Estimates indicate that as many as 15% of U.S. adults take part in a regular running or jogging exercise program. The majority of these individuals remain healthy, and will have no significant problems relating to their knees or other musculoskeletal joints. However, some individuals who run regularly do develop a painful condition known as “Runner’s Knee,” also called Patello-femoral Pain Syndrome. Simply stated, this malady can be described as pain under the kneecap. This condition is not the result of just one traumatic injury or episode, but it is most commonly due to the long-term, repetitive motion stresses of running.


The patella (or kneecap) is the disc-shaped bone located on the anterior or front aspect of the knee joint, and is connected to a large muscle group in the thigh (the quadriceps) by a very thick tendon. In addition, it also is attached to the lower leg bone (the tibia) by way of a strong ligament called the patellar ligament. The peculiar shape of the underside of the patella allows it to fit snugly into the groove between the condyles in the end of the femur. During flexion and extension of the knee joint, the patella glides smoothly in this groove throughout the knee’s arc of motion, The leg’s quadriceps mechanism is described as the extension or straightening motion of the lower leg in response to the contraction of the quadriceps muscles in the thigh. Kicking a ball is a perfect example of this mechanism. The patella is located within the tendon/ligament interface of this mechanism, and serves as a fulcrum at the knee joint.

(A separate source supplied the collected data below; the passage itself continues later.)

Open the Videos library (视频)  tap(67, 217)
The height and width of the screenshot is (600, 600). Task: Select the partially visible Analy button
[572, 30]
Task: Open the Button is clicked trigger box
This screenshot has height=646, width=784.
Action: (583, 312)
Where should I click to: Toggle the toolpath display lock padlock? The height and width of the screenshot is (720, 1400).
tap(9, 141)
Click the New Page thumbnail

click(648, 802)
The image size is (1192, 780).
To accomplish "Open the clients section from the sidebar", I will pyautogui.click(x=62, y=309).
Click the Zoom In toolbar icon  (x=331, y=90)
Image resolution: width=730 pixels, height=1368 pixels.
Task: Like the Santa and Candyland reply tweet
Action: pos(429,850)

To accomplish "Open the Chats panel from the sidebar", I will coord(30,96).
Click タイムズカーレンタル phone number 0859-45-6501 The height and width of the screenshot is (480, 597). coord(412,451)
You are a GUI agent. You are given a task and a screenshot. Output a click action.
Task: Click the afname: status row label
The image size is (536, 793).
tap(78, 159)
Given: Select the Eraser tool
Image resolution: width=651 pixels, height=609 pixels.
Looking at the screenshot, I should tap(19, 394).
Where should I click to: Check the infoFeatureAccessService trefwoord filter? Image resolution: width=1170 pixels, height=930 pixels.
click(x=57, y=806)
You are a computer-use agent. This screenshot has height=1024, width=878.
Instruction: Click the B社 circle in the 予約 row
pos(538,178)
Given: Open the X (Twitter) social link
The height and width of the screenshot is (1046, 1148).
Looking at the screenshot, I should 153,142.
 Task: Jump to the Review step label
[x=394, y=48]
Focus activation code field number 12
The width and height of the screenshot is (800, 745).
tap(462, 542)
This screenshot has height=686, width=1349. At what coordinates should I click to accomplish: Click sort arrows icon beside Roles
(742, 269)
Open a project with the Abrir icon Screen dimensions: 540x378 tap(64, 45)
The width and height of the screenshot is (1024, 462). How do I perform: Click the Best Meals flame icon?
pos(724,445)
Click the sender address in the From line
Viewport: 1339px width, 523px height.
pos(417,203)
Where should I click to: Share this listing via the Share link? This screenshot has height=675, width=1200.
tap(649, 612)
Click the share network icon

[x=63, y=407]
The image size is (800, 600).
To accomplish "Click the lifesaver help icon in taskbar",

The repetitive motion of the patella sliding over the condyles of the femur in such fitness activities such as running, jogging, and even walking, may result in a painful inflammation or irritation of the underside of the kneecap. Many conditions with names such as overuse synovitis, patellar tendonitis, and tenosynovitis all are associated with the repeated stresses incurred from running.
This syndrome may also be caused by the way the kneecap aligns itself on the anterior knee during flexion and extension. Alignment problems of the patella at the knee may be caused by anatomical relationships in other parts of the body such as the hips, thighs, or even feet. In most cases of patellar malalignment, the patella subluxes (slips laterally), and may actually dislocate in some individuals. A special x-ray view of the knee called a merchant's view will help identify this lateral displacement.
Treatment for Runner’s Knee may include rest, anti-inflammatory medication, physical therapy and strengthening exercises, knee bracing, orthotics (shoe inserts), or use of an infra-patellar sleeve or strap. Chronic, long-term problems such as continued pain, patellar tendonitis, malalignment, and degenerative changes in the knee joint may require arthroscopic or more traditional surgery.






 

                







 Meniscus Tears

The knee has two cartilage disks, called menisci, that are attached to the top portion of the tibia (the large lower leg bone). The lateral meniscus is located on the outer side of the knee joint, and the medial meniscus is on the inner side. These two wedge-shaped discs form a cradle for the cartilage covered condyles of the femur. The menisci absorb shock, and serve to cushion the knee. An injury to a meniscus may take the form of a small or large tear, a split in the disc, or a frayed or roughly torn area. This illustration depicts a large tear in the medial meniscus. The knee's lateral meniscus is intact and has a normal crescent-shaped appearance.










             




 Degenerative Changes to the Knee

Alignment problems, wear and tear to the knee joint, and systemic diseases such as osteoarthritis, may contribute to degenerative changes to the joint surfaces of the femur (thigh bone) and the tibia (large lower leg bone). Advanced stages of degeneration include the formation of bone spurs call osteophytes. Pointed bone prominences, called osteophytes, occur in response to the joint degeneration. These growth are frequently seen in those joints undergoing arthritis changes. The normally smooth articular cartilage is worn away due the joint instability and inflammatory process.